Lorsque, dès 1965, la Grande Bretagne accepta le principe des élections générales qui allaient décider de l’indépendance de Maurice et de ses dépendances, Rodrigues, Saint Brandon et Agaléga, il fut décrété, à des fins purement commerciales, que certaines de ces dépendances, dont l’archipel des Chagos, au nord-est de Maurice, échapperaient à Maurice et deviendraient les Territoires Britanniques de l’Océan Indien (BIOT); la manoeuvre permettait ensuite de donner en location ledit territoire aux Etats Unis afin d’y créer une importante base militaire (on était alors en pleine guerre froide). Le bail fut signé entre les Etats Unis et l’Angleterre, à condition, stipulait le gouvernement américain, que ces territoires soient vides d’habitants.
La suite fut extrêmement brutale, organisée en déni des droits de l’homme: les Chagossiens, population d’origine africaine, installée dans les îles depuis la milieu du XIXème siècle, furent chassés par une milice au service de sa majesté, embarqués de force sur le navire Nordvaer (un bateau civil affrété par le gouvernement anglais pour cette sinistre opération) et déportés à Maurice. Ceux des îlois qui étaient absents de Chagos au moment de la déportation, comme la chanteuse Charlezia, se virent interdits de retour et ne purent même pas préparer leur départ. Les témoignages de cette déportation rapportent qu’elle se fit avec violence. Aux habitants qui refusaient d’embarquer, il fut répondu que s’ils ne quittaient pas les lieux, ils seraient acculés à la famine, car toutes les entreprises locales qui les employaient – principalement pour l’exploitation du coprah — avaie nt été fermées par ordre du gouvernement britannique.

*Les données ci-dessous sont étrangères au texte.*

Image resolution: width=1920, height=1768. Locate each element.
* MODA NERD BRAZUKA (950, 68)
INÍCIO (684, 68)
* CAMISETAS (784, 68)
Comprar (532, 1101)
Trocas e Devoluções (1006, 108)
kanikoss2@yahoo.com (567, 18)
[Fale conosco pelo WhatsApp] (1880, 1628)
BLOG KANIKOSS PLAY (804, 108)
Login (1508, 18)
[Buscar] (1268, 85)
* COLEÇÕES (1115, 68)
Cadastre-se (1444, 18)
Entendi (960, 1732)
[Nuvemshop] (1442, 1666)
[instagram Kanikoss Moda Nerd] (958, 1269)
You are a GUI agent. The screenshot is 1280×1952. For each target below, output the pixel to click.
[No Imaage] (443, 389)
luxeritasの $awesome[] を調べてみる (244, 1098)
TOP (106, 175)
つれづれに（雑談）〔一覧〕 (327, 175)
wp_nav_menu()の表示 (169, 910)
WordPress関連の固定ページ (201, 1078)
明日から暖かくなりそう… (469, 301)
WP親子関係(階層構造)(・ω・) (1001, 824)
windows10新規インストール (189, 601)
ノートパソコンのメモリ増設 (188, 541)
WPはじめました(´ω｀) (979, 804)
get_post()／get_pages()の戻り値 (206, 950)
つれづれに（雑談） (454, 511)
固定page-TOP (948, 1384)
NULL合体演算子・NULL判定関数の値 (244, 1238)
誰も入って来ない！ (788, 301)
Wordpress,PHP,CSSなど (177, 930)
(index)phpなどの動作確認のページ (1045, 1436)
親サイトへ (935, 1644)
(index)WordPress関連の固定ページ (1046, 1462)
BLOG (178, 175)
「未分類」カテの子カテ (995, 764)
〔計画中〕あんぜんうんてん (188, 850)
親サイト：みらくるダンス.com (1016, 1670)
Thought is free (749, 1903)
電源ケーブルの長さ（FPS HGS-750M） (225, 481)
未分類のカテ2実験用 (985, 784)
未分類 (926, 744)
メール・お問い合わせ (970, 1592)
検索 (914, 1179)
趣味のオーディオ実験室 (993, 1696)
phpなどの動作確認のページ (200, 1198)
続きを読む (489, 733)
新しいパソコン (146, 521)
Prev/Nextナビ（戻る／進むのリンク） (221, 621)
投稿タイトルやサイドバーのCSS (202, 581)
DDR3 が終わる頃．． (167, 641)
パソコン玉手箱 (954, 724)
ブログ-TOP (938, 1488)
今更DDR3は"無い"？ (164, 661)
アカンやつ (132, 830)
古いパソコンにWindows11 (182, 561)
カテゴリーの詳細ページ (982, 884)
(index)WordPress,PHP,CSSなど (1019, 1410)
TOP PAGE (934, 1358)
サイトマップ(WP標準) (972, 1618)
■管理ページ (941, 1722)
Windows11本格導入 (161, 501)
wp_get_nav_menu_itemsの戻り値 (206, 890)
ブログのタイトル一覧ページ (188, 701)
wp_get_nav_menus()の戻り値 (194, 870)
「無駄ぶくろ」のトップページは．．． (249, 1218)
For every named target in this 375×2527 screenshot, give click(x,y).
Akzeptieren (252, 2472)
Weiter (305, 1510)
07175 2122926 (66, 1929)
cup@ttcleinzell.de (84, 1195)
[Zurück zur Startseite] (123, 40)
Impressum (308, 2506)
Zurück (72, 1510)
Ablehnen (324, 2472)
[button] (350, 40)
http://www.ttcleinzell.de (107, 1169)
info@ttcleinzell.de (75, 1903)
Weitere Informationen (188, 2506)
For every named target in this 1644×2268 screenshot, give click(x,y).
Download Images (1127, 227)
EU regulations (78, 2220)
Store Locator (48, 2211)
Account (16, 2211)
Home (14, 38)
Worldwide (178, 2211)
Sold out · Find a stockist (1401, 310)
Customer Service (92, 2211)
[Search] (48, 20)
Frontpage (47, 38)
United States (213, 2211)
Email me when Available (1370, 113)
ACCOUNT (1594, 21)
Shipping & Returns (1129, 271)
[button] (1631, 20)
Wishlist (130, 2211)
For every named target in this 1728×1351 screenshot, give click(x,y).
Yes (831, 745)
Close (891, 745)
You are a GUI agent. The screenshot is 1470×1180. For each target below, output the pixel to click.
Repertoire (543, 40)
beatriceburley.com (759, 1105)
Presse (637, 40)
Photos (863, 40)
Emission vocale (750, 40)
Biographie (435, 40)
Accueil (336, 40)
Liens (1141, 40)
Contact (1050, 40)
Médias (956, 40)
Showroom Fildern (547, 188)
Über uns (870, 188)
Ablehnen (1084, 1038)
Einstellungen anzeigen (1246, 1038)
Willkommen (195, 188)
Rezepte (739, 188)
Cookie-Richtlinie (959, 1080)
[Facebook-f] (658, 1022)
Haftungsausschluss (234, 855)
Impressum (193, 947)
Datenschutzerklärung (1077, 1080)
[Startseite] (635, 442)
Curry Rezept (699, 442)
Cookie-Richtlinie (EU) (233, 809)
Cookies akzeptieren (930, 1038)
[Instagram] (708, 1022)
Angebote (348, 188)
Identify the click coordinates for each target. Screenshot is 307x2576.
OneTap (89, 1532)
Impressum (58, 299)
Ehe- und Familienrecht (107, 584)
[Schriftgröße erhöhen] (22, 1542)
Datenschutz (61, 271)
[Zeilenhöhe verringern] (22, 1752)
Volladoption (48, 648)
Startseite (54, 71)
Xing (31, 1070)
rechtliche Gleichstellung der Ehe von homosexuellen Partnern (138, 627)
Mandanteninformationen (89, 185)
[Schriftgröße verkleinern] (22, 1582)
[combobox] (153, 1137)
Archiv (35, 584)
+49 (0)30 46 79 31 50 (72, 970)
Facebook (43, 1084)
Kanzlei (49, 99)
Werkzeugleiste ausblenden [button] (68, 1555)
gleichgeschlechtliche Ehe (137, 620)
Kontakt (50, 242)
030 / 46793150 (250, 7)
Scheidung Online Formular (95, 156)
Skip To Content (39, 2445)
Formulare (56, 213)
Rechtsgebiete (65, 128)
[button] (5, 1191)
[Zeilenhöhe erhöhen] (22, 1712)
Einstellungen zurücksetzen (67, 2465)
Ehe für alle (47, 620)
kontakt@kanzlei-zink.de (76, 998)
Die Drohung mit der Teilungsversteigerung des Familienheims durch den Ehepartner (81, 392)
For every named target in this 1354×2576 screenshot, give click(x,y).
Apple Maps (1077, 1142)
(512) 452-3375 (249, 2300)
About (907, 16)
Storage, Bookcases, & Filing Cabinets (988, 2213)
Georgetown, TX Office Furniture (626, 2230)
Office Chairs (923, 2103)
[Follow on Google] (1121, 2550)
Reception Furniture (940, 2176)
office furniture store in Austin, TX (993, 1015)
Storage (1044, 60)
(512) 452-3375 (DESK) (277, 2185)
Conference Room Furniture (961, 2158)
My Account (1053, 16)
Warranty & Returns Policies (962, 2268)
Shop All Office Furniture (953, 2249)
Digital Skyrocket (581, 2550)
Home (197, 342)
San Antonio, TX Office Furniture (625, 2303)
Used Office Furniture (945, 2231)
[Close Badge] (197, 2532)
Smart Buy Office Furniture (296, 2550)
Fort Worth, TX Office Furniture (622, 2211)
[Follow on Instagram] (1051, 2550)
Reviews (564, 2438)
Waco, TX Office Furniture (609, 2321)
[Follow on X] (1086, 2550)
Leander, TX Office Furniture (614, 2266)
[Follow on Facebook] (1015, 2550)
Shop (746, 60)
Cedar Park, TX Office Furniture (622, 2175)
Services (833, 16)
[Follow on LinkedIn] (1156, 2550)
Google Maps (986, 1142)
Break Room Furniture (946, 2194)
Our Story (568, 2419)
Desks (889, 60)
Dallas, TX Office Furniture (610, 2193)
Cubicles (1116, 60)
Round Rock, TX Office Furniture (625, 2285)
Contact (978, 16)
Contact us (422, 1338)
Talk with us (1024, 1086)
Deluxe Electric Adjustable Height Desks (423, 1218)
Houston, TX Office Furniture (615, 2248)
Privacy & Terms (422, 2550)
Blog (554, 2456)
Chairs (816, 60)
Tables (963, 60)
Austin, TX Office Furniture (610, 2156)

Depuis leur déportation en 1973, les Chagossiens vivent une vie typiquement semblable à celle de tous les déportés. Relogés sommairement à Maurice — j’ai vu en 1980 les abris anti-cyclone en tôle ondulée sous lesquels une partie de la population des Chagos avait trouvé refuge à Port Louis — ils n’ont jamais réussi leur intégration à Maurice, non seulement du fait de leur origine, mais aussi à cause de la grande pauvreté dans laquelle la plupart ont été réduits. Ils sont devenus en quelque sorte les parias de Maurice.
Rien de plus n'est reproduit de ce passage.